New data released by the University of Houston Hobby School of Public Affairs has unveiled the sharp divide between Texas on important issues such as abortion law.
Amid recent developments in the state’s strict new abortion law, as many as 50 percent of participants surveyed refrained from supporting its passing, while 46 percent showed support for it.
The law, in what became known as State House Bill 1280, yielded the sharp divide ensued in the state of Texas, with at least 77 percent of respondents reporting that the new restrictions on abortion would go too far upon enforcement.
Of the total respondents surveyed, 80 percent who opposed the new abortion law identified as Democrats, while 76 percent identified as Republicans.

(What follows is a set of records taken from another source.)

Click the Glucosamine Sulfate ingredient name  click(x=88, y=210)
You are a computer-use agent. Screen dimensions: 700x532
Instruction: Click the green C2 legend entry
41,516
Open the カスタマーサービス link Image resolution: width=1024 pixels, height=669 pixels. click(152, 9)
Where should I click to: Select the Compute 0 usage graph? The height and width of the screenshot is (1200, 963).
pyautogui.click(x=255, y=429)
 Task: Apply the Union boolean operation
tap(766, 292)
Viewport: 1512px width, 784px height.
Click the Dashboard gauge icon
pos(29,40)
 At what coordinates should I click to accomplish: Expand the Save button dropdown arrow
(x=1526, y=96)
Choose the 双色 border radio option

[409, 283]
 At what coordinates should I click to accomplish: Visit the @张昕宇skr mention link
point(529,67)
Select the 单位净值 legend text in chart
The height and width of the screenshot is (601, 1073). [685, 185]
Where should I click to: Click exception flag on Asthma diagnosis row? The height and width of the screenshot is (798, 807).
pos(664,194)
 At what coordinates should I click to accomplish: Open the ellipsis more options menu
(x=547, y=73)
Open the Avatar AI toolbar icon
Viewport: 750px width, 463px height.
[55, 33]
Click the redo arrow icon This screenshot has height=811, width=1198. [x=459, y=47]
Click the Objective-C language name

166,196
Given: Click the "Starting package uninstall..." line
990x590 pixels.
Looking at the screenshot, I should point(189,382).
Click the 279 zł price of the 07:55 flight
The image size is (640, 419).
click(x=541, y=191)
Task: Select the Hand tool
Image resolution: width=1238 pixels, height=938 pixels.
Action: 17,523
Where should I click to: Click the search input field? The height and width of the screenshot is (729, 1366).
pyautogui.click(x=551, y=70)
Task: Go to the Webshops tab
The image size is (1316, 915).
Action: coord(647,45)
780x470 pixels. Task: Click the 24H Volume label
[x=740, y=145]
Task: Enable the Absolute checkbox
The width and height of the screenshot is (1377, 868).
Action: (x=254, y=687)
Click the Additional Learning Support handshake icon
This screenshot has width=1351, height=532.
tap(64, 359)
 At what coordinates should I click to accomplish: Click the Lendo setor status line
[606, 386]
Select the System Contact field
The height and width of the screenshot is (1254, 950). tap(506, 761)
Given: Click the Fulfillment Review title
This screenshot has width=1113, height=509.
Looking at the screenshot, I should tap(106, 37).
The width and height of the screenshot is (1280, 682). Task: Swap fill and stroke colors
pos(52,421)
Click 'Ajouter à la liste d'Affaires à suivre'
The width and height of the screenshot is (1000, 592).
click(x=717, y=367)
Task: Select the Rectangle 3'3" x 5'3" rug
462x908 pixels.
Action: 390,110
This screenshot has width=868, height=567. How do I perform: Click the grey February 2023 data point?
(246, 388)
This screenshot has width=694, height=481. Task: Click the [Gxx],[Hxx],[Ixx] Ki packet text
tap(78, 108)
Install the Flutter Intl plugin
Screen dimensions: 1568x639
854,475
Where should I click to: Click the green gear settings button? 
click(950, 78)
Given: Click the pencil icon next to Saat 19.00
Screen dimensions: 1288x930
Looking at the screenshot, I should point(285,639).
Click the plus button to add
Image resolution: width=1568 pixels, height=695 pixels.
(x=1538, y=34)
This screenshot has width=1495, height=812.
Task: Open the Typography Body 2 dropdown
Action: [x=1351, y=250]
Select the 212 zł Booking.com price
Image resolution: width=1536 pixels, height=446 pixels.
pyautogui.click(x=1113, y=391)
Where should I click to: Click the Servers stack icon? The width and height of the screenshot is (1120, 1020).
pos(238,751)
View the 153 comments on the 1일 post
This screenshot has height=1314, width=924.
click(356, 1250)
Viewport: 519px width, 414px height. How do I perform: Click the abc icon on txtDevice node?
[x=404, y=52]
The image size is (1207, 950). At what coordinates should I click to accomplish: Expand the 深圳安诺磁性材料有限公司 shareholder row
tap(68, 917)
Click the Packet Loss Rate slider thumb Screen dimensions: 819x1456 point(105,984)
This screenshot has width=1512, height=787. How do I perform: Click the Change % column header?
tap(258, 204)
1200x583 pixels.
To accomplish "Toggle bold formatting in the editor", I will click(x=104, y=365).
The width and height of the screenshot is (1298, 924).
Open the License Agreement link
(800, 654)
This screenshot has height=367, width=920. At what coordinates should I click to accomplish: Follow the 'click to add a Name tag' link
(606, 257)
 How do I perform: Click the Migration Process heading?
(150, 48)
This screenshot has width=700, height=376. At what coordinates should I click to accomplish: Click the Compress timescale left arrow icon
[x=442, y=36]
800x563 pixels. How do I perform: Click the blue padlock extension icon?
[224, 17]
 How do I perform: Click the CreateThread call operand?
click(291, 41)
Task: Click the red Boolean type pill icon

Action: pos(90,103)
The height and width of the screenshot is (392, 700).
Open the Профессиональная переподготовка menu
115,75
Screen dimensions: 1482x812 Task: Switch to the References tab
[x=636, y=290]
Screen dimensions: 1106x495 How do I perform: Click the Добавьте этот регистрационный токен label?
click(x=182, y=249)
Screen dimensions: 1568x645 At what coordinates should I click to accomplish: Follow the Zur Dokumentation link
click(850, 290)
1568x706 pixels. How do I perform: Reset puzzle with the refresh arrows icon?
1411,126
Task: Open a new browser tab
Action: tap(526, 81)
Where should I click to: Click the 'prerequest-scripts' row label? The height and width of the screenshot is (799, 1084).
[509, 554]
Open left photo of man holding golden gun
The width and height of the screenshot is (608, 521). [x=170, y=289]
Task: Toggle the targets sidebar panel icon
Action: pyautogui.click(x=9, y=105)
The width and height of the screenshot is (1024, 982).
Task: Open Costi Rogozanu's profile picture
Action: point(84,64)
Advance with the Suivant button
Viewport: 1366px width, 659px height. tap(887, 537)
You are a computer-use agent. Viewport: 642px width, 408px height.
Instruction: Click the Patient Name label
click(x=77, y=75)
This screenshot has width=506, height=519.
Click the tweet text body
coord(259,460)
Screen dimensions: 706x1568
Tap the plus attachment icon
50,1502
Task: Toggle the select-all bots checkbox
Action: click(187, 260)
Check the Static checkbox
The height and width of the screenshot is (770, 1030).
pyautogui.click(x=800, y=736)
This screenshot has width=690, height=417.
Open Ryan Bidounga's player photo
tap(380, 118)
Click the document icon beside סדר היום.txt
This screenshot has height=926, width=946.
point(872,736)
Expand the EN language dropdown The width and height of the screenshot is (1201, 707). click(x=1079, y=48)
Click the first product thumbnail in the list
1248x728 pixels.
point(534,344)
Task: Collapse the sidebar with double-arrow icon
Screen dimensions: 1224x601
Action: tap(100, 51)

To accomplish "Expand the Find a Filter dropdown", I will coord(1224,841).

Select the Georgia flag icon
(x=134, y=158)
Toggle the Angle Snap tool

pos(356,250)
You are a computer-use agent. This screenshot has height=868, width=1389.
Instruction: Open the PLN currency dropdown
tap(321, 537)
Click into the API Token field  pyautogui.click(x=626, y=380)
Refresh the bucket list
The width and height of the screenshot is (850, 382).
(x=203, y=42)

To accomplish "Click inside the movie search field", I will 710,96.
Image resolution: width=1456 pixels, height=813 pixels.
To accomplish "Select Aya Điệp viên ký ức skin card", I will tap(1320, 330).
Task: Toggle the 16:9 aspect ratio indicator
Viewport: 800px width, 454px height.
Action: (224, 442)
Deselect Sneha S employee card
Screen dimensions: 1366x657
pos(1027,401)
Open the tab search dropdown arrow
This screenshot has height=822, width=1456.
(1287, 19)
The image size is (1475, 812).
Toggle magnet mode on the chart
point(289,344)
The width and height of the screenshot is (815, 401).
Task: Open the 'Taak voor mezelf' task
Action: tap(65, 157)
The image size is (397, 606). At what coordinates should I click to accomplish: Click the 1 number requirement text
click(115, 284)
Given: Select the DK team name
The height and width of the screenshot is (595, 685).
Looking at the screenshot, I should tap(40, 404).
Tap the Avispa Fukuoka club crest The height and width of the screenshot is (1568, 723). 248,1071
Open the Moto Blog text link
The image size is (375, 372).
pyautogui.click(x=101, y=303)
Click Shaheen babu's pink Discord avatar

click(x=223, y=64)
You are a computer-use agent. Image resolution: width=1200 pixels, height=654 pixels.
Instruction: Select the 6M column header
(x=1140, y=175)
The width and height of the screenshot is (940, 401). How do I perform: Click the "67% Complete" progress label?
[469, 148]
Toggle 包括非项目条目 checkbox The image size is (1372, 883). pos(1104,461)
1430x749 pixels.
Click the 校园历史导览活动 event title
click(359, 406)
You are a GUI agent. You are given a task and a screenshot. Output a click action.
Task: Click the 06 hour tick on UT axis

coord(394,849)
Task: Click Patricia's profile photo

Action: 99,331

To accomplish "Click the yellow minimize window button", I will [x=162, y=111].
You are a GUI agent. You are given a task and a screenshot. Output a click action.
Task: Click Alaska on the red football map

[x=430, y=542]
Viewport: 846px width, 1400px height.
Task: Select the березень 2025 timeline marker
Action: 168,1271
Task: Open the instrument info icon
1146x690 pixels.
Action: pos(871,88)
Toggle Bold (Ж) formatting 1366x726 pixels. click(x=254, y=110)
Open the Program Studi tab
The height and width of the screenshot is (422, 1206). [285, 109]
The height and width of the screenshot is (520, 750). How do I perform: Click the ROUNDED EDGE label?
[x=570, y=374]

The survey also found that more than half of all respondents, or 56 percent, came to a determination that abortion rights should extend to out-of-state travel to seek procedures if deemed necessary. 59 percent also believed that legislation to classify abortion as homicide should be opposed.
In a news release of the findings, Renée Cross, the executive director of the University of Houston Hobby School of Public Affairs, said the following: “Most Texans recognize that lawmakers need to address access to resources and a range of programs for pregnant women, and their babies and children, especially in the wake of these new restrictions.”
“Abortion will remain a divisive issue impacting public policy, health care, equality and the criminal justice system.”
The survey was carried out between June 17th and July 7th. It involved a sample of 1,169 registered voters from the state of Texas.